How to solve UPC Runtime error: out of shared memory
How to solve UPC Runtime error: out of shared memory
我正在尝试在具有 64
个内核和 256 GB
RAM 的计算机上 运行 Berkeley UPC
代码。但是代码无法 运行 因为它找不到足够的内存。以下应该有效,因为 51 x 5 = 255 GB < 256 GB
upcrun -n 51 -shared-heap=5GB xcorupc_sac inputpgas_sac{$rc1}.txt
..
UPCR: UPC thread 3 of 51 on range (pshm node 0 of 1, process 3 of 51, pid=191914)
UPCR: UPC thread 16 of 51 on range (pshm node 0 of 1, process 16 of 51, pid=191927)

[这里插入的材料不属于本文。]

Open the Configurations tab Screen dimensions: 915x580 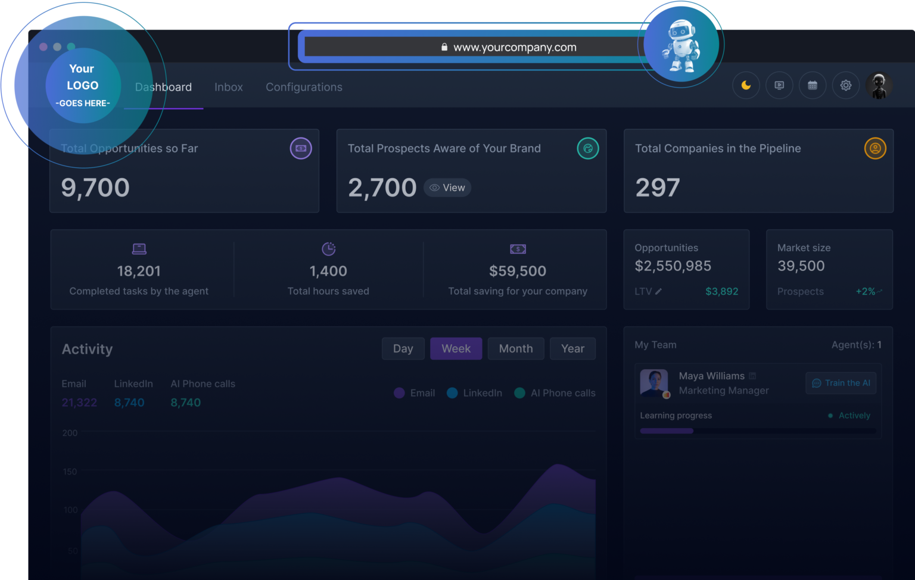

UPC Runtime warning: Requested shared memory (5120 MB) > available (2515 MB) on node 0 (range): using 2515 MB per thread instead
UPC Runtime error: out of shared memory
Local shared memory in use: 1594 MB per-thread, 81340 MB total
Global shared memory in use: 0 MB per-thread, 1 MB total
Total shared memory limit: 2515 MB per-thread, 128281 MB total
upc_alloc unable to service request from thread 0 for 1672245248 more bytes
NOTICE: Before reporting bugs, run with GASNET_BACKTRACE=1 in the environment to generate a backtrace.
NOTICE: We recommend linking the debug version of GASNet to assist you in resolving this application issue.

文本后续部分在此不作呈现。